Data for analysis =
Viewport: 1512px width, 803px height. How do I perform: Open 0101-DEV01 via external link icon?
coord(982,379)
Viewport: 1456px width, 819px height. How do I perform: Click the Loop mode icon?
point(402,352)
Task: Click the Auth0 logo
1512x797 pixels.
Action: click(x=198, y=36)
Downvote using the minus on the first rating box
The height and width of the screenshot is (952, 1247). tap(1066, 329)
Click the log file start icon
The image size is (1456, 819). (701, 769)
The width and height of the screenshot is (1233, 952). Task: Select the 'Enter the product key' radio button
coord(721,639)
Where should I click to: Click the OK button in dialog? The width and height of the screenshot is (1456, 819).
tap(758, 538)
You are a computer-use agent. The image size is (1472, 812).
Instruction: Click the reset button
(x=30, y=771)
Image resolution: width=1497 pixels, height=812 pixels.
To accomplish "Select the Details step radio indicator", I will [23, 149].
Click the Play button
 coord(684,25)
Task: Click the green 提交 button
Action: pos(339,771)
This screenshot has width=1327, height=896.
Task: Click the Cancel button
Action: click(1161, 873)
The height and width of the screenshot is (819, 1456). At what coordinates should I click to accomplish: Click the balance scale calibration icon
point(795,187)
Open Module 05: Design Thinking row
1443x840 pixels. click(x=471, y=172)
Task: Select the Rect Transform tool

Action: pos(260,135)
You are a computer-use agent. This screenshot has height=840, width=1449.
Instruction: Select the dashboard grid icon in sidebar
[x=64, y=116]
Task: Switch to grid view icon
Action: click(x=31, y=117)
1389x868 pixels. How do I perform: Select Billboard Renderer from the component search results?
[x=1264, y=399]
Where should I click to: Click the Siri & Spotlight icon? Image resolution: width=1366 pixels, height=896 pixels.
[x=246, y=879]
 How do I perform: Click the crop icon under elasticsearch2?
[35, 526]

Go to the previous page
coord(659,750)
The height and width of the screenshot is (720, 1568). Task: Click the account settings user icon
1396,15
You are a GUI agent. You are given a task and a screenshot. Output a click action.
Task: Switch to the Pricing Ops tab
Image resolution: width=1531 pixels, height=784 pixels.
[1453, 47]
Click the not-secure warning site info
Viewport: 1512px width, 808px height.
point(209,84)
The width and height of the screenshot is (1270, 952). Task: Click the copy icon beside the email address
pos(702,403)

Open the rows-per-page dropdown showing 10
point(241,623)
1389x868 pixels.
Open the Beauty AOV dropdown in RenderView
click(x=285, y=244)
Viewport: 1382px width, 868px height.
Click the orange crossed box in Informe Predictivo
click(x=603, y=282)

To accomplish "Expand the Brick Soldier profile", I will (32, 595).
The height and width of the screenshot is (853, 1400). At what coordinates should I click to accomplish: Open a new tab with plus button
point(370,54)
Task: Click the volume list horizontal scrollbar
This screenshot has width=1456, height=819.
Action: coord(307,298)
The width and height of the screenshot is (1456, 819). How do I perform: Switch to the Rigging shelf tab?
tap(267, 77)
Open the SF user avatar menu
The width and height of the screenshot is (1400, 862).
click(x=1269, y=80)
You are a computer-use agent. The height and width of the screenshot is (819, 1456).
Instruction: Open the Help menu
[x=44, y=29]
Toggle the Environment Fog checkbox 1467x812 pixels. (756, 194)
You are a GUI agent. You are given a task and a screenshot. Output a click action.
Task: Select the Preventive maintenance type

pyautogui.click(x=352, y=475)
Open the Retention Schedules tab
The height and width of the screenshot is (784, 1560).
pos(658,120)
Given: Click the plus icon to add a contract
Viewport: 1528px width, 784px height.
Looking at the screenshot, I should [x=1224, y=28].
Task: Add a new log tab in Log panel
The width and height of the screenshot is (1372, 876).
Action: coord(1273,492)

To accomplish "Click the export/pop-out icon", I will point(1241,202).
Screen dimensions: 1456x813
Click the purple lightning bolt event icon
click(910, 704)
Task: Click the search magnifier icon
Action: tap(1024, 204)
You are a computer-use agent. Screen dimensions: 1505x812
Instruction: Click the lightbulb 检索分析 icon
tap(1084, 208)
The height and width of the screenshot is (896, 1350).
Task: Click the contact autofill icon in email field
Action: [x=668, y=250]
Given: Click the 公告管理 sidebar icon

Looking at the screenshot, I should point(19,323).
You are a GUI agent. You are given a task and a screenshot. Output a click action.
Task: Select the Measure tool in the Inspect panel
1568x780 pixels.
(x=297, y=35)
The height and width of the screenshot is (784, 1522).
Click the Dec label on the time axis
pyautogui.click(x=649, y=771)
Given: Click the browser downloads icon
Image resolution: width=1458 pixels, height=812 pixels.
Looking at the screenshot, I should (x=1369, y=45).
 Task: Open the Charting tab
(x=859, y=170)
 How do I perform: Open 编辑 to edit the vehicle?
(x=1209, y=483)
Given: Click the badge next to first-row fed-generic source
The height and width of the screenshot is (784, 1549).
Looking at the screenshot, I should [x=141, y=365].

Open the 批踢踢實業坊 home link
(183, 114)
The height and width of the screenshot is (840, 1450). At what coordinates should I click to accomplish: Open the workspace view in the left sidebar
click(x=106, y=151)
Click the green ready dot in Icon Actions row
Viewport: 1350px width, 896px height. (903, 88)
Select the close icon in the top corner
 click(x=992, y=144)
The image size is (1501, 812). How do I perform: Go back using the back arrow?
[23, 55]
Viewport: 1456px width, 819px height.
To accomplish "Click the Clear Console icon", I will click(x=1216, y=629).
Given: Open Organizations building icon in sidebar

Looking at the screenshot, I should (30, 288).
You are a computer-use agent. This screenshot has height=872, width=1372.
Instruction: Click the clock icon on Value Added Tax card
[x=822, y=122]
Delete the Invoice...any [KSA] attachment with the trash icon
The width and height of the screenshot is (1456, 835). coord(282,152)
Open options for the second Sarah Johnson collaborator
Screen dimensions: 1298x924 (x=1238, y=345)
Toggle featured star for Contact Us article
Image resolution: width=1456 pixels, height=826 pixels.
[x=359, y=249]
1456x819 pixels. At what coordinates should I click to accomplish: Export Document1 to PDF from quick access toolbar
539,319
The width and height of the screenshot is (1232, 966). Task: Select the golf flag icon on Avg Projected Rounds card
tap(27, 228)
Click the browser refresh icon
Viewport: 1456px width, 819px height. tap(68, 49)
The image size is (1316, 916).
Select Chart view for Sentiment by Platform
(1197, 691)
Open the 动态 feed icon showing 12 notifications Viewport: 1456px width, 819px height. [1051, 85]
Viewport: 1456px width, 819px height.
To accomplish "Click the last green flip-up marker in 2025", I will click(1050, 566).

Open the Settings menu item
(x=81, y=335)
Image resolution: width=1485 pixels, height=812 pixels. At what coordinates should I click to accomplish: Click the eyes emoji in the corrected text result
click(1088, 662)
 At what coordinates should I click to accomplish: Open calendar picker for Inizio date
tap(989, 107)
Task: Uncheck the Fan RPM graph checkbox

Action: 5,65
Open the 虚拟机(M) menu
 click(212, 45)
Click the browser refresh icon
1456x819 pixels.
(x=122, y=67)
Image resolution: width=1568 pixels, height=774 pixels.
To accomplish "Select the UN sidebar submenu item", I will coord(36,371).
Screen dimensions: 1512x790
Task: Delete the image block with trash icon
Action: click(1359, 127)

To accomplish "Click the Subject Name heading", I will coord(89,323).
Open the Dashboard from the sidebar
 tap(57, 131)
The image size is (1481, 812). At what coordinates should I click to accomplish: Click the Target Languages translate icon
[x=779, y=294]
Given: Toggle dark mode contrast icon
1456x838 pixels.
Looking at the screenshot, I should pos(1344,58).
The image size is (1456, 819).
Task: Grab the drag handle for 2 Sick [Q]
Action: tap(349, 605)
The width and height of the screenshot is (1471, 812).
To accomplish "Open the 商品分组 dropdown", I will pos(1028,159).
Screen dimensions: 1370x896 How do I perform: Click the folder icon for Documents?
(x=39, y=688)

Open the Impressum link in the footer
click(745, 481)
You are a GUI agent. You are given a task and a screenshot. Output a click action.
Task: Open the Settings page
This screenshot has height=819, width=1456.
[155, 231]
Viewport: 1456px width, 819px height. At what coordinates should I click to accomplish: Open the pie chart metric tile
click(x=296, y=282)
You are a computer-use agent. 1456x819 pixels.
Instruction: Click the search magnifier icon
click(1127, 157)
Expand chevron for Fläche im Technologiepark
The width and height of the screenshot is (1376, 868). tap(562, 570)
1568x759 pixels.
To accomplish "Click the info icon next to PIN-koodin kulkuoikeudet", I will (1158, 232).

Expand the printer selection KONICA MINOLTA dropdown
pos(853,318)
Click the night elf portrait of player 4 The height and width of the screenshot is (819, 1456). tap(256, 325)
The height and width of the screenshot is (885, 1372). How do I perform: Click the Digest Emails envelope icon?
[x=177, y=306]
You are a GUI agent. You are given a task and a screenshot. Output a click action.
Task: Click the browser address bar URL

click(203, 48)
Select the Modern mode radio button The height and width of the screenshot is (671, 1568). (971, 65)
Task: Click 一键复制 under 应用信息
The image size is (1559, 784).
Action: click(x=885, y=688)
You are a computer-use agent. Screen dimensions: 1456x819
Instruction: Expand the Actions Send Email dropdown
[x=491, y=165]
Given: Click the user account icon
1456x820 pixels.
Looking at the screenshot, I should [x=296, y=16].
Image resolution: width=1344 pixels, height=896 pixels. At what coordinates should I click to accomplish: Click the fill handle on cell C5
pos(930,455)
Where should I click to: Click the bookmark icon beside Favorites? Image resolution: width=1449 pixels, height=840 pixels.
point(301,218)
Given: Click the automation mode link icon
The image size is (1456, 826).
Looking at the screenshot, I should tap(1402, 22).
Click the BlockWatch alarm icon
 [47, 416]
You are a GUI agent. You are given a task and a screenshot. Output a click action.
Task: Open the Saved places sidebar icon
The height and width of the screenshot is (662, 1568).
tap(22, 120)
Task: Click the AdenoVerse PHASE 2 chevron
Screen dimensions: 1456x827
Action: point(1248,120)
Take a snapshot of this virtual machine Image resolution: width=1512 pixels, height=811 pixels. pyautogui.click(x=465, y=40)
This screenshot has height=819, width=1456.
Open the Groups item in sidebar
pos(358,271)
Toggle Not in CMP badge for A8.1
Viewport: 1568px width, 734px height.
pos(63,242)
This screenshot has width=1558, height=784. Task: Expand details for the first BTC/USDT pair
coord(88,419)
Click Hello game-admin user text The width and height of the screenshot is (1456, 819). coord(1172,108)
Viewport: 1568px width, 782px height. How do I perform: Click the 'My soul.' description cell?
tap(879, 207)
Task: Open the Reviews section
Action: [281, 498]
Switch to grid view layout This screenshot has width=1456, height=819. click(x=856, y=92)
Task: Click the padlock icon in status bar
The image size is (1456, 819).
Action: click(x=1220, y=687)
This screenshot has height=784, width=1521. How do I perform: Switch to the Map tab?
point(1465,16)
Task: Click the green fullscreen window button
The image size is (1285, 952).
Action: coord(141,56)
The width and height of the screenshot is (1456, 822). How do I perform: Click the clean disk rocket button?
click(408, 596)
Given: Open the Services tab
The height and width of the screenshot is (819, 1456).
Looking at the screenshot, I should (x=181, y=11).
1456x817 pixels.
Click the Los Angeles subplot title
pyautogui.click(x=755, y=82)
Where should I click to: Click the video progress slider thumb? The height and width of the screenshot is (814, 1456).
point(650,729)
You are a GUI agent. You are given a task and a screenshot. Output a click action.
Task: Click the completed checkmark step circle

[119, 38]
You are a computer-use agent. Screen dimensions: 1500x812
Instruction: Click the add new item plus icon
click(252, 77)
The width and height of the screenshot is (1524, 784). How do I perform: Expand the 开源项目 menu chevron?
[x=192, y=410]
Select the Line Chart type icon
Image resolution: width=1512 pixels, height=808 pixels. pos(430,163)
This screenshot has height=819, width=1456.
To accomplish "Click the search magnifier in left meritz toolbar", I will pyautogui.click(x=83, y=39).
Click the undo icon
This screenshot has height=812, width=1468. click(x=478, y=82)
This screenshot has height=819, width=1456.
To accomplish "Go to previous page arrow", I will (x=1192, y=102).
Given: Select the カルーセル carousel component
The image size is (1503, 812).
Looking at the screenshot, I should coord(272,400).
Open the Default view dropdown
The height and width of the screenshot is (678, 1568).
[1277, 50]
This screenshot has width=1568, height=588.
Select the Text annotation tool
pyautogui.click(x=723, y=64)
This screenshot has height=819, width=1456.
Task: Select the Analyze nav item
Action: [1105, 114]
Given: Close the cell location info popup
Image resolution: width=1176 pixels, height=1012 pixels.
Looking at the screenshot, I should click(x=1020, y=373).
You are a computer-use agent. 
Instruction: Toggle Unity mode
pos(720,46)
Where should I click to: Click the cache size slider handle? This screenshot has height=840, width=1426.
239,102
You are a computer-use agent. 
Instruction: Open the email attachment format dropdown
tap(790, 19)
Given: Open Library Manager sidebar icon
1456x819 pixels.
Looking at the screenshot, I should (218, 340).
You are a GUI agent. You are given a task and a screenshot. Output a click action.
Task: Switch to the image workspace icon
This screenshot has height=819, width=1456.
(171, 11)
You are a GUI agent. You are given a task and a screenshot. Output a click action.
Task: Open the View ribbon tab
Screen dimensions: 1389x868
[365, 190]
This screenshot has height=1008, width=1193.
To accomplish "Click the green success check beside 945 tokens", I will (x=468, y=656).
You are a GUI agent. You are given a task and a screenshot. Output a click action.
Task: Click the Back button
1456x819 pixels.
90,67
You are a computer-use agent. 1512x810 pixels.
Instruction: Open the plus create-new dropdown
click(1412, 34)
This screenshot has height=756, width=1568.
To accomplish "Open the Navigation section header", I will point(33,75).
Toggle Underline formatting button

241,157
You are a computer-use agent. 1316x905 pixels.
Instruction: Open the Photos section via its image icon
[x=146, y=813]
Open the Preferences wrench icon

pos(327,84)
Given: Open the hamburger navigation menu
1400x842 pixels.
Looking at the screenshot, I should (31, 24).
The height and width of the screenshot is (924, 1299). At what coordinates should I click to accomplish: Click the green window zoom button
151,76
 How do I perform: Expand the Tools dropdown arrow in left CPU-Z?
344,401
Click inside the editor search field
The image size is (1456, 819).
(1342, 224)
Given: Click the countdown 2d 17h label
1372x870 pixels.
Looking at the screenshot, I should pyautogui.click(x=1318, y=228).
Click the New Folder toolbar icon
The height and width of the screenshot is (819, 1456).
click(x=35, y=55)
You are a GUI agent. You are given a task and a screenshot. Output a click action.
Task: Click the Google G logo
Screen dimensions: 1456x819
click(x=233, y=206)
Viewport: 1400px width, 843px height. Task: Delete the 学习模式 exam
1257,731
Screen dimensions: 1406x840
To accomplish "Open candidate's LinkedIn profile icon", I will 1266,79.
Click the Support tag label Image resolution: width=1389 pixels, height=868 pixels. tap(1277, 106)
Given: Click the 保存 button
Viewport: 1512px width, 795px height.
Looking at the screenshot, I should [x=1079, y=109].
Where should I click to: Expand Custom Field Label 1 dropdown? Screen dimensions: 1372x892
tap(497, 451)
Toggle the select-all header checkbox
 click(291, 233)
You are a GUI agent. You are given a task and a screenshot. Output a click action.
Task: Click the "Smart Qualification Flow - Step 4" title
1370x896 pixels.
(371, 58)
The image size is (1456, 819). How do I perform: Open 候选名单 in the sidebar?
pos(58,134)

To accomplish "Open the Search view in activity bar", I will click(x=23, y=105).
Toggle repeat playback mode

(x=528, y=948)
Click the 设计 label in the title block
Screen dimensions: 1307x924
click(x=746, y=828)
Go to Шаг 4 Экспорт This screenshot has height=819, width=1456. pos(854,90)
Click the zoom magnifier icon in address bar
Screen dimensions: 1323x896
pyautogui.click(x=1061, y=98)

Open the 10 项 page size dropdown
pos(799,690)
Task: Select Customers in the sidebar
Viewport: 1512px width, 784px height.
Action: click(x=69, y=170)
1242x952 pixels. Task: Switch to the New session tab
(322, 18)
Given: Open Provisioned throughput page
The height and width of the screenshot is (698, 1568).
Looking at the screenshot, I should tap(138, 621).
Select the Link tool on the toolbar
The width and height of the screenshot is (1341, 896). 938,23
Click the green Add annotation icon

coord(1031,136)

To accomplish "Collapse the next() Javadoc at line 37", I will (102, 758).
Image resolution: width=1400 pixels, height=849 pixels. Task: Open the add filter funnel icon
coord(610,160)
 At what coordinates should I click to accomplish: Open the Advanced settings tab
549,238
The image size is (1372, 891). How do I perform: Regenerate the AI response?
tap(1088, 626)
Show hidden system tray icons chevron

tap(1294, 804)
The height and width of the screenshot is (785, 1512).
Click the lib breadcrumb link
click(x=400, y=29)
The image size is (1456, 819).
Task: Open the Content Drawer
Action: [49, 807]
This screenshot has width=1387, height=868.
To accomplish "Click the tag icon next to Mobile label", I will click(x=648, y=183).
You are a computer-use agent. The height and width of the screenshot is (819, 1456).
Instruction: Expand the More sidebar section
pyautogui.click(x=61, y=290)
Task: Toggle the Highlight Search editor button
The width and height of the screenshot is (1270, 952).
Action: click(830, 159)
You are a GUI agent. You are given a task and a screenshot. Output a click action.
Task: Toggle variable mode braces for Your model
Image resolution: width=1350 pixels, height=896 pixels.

Task brief = The answer must consist of every line above that holds the string "logo", copied exactly.

Exercise result =
Task: Click the Auth0 logo
Task: Click the Google G logo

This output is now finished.